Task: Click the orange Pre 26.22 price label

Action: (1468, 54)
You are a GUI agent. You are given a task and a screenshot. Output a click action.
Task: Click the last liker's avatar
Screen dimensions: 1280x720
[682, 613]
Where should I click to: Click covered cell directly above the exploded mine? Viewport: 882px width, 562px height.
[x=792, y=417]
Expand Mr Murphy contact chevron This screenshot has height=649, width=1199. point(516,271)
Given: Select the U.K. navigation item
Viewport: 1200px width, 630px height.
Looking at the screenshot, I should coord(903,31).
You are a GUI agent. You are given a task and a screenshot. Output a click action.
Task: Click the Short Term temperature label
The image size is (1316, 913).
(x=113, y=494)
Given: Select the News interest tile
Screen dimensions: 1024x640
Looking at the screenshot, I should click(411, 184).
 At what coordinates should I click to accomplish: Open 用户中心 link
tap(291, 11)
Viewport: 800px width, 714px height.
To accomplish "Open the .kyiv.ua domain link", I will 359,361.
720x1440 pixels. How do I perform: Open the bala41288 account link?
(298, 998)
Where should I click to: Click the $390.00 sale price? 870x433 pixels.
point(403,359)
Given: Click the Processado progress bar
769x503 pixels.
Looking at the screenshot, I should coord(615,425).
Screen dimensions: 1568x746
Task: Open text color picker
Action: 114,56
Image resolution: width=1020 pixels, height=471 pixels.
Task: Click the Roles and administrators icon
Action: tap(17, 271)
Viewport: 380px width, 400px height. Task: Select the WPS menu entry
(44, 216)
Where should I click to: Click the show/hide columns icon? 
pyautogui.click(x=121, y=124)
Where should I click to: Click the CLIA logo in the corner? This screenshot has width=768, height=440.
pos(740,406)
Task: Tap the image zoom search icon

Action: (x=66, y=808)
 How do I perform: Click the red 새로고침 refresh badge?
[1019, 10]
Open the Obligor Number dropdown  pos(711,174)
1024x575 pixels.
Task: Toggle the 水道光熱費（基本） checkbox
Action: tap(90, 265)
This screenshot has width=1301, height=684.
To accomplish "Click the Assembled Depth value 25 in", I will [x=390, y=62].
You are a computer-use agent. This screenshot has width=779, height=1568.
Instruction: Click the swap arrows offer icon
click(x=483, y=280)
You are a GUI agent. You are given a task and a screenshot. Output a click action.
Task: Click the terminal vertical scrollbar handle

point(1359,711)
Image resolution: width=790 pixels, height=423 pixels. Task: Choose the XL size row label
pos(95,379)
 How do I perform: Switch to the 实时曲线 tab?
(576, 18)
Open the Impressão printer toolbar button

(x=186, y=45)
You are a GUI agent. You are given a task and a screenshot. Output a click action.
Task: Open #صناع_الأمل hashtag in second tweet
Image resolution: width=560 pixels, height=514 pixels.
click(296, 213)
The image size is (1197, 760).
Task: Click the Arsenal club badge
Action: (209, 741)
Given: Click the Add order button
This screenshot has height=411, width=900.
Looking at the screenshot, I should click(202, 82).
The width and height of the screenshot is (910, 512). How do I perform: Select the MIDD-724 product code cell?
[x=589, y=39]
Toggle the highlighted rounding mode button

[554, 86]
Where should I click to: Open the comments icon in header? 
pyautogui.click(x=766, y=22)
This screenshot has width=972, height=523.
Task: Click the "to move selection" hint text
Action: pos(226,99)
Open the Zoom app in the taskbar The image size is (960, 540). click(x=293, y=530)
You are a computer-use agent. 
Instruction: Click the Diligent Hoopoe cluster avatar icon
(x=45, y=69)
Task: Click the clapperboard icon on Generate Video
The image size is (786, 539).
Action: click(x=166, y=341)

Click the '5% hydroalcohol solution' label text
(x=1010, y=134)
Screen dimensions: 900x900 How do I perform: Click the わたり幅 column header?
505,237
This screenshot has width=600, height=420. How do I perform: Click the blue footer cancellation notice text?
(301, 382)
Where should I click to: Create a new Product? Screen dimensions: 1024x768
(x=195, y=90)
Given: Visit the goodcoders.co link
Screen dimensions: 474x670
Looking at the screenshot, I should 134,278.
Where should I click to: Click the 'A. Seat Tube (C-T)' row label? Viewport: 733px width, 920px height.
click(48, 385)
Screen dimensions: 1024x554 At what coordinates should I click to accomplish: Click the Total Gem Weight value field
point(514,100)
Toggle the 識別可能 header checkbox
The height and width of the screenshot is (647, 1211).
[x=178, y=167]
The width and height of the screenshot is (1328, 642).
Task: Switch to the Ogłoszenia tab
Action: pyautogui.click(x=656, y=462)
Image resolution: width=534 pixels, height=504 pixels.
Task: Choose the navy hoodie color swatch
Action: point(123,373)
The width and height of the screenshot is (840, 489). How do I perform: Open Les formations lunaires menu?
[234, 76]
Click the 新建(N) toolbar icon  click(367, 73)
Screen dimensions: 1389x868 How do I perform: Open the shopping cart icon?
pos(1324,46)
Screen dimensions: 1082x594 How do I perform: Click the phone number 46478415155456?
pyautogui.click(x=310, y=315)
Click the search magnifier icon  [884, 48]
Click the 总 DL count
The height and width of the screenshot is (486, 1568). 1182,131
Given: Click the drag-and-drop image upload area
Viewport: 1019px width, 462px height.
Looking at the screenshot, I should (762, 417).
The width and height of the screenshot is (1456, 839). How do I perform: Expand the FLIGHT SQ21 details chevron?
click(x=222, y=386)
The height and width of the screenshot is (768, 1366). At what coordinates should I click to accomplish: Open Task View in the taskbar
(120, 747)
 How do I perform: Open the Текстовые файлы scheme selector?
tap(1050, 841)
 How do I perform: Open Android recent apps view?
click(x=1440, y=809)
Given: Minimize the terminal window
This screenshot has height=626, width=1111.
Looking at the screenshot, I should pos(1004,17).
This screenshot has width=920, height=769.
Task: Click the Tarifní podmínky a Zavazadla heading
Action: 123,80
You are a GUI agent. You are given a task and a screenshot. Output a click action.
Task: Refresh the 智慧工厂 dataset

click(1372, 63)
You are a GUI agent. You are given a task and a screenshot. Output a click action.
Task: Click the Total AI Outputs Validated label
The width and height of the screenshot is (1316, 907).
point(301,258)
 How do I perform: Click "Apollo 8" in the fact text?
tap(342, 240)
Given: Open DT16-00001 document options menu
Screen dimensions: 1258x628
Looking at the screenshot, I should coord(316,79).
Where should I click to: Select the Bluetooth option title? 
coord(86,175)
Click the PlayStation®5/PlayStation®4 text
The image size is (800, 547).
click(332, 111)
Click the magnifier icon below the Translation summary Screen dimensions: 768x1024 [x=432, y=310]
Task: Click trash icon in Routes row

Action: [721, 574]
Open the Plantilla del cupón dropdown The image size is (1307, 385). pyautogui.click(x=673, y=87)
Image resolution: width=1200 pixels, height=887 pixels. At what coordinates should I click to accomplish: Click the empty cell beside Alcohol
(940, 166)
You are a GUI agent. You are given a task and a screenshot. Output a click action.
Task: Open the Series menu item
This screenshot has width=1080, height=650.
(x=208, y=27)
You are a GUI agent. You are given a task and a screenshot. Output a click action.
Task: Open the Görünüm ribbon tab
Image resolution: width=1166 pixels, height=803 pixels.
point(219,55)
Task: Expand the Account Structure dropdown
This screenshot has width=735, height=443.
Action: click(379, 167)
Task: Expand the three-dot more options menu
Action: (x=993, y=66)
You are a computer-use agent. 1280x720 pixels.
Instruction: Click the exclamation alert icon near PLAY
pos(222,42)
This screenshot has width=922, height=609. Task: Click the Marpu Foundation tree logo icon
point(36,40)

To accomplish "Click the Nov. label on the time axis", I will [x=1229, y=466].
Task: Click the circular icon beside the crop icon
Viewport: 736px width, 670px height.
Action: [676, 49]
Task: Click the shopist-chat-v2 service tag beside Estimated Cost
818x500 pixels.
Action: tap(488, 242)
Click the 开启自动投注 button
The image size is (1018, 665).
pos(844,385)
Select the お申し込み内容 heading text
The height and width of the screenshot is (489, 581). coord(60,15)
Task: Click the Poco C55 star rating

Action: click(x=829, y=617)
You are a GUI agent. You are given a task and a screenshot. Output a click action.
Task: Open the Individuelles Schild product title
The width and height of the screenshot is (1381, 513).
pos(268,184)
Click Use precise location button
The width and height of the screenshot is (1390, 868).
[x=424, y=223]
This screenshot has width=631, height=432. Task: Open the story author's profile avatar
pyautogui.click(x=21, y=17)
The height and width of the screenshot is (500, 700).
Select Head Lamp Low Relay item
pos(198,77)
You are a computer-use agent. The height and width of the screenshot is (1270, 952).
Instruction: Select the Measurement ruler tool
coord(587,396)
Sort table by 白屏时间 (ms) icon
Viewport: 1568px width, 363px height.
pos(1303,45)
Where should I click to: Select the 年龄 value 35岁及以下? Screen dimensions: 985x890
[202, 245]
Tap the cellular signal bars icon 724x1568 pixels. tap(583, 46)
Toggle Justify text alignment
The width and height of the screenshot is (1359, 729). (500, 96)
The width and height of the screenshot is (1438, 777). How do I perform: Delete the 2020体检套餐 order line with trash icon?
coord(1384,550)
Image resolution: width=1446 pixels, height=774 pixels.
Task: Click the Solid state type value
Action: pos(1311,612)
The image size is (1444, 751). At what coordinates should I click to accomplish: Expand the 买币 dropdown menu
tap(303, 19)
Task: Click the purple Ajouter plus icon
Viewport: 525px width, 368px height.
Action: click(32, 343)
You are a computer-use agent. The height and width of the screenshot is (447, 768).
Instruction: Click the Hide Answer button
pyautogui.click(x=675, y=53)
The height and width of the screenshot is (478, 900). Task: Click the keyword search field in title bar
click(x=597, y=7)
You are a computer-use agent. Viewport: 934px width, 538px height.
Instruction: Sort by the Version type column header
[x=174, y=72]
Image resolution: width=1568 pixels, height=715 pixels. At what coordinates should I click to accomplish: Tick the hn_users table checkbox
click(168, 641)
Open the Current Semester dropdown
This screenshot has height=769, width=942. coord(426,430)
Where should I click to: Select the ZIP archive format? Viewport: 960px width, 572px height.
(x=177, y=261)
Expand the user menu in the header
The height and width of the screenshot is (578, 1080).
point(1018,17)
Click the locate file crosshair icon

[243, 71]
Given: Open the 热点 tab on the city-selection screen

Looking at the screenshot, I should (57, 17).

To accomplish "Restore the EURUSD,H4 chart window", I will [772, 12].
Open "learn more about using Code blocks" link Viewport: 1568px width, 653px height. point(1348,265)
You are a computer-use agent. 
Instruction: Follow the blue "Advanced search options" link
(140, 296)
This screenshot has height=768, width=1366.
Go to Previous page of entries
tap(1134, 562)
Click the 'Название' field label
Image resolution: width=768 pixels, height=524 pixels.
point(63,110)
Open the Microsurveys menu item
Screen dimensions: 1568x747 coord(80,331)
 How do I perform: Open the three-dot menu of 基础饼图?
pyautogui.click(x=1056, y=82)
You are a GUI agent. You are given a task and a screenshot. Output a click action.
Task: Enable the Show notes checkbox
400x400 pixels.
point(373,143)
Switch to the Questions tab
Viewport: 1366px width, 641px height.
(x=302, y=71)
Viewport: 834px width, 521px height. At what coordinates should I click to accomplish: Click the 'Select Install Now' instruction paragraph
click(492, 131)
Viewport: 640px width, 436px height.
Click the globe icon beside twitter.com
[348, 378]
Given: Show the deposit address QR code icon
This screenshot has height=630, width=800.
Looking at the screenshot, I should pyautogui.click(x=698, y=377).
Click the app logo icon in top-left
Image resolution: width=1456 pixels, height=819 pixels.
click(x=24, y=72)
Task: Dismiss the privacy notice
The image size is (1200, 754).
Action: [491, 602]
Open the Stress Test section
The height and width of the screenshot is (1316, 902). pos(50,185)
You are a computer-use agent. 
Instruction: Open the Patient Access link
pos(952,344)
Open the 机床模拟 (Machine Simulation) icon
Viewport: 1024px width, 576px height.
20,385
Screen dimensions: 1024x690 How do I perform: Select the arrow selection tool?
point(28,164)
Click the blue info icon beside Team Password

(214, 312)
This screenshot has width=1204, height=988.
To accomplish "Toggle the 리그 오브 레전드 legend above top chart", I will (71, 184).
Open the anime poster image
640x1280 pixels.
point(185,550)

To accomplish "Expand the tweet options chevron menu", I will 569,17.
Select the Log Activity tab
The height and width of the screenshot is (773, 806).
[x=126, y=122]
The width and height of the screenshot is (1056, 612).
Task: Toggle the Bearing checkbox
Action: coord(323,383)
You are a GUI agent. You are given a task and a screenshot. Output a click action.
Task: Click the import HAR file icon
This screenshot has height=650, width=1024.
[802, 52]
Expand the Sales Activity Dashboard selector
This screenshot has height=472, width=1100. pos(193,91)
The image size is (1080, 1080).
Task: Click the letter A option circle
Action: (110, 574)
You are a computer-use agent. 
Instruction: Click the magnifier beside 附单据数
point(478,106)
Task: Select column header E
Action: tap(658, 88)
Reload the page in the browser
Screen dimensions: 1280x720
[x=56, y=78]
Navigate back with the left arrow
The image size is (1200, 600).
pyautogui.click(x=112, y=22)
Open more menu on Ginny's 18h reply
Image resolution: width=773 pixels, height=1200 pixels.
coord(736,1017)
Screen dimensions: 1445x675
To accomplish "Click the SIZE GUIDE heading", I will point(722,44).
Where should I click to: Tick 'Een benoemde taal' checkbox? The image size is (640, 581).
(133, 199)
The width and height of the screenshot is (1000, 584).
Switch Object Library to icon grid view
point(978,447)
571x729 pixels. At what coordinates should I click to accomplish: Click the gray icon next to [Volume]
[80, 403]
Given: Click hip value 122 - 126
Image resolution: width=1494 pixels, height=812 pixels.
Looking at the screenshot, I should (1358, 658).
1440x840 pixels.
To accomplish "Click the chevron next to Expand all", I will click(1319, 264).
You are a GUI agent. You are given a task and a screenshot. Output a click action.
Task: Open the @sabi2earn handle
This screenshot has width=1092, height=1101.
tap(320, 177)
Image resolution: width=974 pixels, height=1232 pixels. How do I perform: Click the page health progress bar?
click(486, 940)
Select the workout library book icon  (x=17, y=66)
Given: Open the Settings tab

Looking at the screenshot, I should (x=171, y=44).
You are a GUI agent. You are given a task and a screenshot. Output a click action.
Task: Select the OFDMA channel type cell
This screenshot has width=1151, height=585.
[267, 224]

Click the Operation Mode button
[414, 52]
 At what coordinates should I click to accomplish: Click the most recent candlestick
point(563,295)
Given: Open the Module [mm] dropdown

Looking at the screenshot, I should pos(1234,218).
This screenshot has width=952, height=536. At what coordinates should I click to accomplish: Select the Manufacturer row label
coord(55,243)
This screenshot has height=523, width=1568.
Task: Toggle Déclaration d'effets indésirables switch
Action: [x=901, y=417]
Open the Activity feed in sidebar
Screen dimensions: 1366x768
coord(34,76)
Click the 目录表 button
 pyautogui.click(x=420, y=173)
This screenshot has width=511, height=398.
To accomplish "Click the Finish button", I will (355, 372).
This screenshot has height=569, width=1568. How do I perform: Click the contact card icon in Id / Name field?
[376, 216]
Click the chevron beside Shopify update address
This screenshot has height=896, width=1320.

TO DO:
Copy exactly the lines above, starting at the opening line and finishing at the line in which "Expand Mr Murphy" occurs.

EXPECTED ANSWER:
Task: Click the orange Pre 26.22 price label

Action: (1468, 54)
You are a GUI agent. You are given a task and a screenshot. Output a click action.
Task: Click the last liker's avatar
Screen dimensions: 1280x720
[682, 613]
Where should I click to: Click covered cell directly above the exploded mine? Viewport: 882px width, 562px height.
[x=792, y=417]
Expand Mr Murphy contact chevron This screenshot has height=649, width=1199. point(516,271)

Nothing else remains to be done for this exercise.